• 与えられた指示 1:
記録の最初の行から「pyautogui.click(x=307, y=8)」を含む行までを、両端の行も含めて、1行を1つの文字列にしたJSON配列に整えてください。空行は入れないでください。

• 本文抜粋:

──────────

火災調査に関する紛争について、「ほのお」97年2号に引き続き解説する。なお、意見にわたる部分は、筆者の個人的見解である。

 

事例3、文書送付の嘱託

『事例内容』

隣家Yの失火により類焼した家の所有者Xが、Yを被告として損害賠償請求をしている訴訟事件で、裁判所より「火災調査書類一式」の文書送付の嘱託が、A市消防署長に対してなされた。消防署長は、それに応じなければならないか。

『解説』

1 文書送付の嘱託

裁判所から、事例のような私人間の民事事件に関して、火災調査書類一式の文書送付の嘱託がなされる場合がある。

文書送付の嘱託は、裁判所が「書証」(文書内容の証拠)とすることができる文書について、その文書の所持者にその提出を依頼することである。現行民事訴訟法319条の規定により、民事裁判の当事者が、文書の所持者に対して、裁判所に文書の送付をしてもらうよう申立てることができ、その申立を裁判所が裁判のために必要であると判断すると、文書の所持者に嘱託することになる。平成8年6月26日に新しい民事訴訟法が公布され、公布の日から2年以内に施行することになっているが、新民事訴訟法では、文書送付の嘱託については、第18条に規定され、内容的には現行民事訴訟法319条と同じである。

文書送付の嘱託は、文書の所有者が文書提出義務を負っている、いないにかかわらず行うことができる。

これは、制裁を伴わない任意の提出を求めるために行われる。この文書送付の嘱託は、官公庁の所持する文書に対して多く行われ、消防当局の保管する火災調査書類についても、文書送付の嘱託が行われている。

2 文書送付の嘱託とプライバシー等の関係

そこで問題となるのは、プライバシーに触れると思われる書類又は職務上の秘密に属する文書が、火災調査書類の中に含まれている場合であっても、消防当局は、文書送付の嘱託に応じなければならないかである。

文書送付の嘱託は、任意の提出を求めるために行われるものであるから、プライバシー保護の必要等や職務上の秘密に該当する書類については、文書送付の嘱託に応じなくてもよいと解する。他方において、裁判所に協力することも必要である。

そこで、火災調査書類の全てを不提出とするのではなく、右に該当する部分を除外した残りの文書を提出すればよい。

火災調査書類に対する文書送付の嘱託は、「火災調査書類一式」としてなされることが多いため、このような問題が生ずる。そこで、この問題を解決するためにどのような場合に、どの文書について、文書送付の嘱託に応じないことにするかの基準を策定すべきであろう。また、そのような配慮から、火災調査書類について、文書の編綴をどのようにしたらよいかの検討も必要であろう。

 

事例4、民事事件の証人呼出

『事例内容』

事例3、のケースで、裁判所より火災原因調査に当たった消防職員Aに対し、証人呼出の通知がきた。Aとしては、どう対応したらよいか。

──────────

• 提供された記録:
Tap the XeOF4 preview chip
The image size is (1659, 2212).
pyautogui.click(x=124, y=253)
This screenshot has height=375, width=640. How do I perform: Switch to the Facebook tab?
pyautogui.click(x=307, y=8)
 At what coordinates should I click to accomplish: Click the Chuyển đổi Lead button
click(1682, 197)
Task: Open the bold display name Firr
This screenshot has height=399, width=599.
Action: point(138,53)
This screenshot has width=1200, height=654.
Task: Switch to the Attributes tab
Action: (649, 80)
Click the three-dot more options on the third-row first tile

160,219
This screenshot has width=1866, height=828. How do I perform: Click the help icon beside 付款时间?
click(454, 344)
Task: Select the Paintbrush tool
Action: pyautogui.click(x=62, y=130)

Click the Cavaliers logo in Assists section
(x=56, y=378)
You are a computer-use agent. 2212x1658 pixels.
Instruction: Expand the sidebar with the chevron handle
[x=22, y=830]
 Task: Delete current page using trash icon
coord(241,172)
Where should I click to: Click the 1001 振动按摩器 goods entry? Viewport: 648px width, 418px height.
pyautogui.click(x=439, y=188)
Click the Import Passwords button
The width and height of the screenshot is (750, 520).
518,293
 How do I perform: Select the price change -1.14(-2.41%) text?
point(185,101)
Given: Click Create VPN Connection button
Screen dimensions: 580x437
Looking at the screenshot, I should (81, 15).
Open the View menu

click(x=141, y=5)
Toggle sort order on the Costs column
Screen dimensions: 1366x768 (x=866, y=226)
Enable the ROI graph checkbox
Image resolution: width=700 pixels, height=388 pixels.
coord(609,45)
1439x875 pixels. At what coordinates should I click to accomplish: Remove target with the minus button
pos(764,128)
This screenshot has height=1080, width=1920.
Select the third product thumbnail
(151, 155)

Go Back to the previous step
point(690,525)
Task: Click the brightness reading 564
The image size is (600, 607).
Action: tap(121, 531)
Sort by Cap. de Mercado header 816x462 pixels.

──────────

• 与えられた指示 2:
本文抜粋のうち「火災調査書類に対する文書送付の嘱託は」で始まる段落を、大事な点を残して短く書き直してください。

• 解答例 1:
[
  "Tap the XeOF4 preview chip",
  "The image size is (1659, 2212).",
  "pyautogui.click(x=124, y=253)",
  "This screenshot has height=375, width=640. How do I perform: Switch to the Facebook tab?",
  "pyautogui.click(x=307, y=8)"
]

• 解答例 2:
火災調査書類への文書送付の嘱託は「火災調査書類一式」としてなされることが多いため、この問題が起きる。解決のため、どんな場合にどの文書について嘱託に応じないかの基準を作るべきである。あわせて、火災調査書類の編綴の仕方も検討が必要である。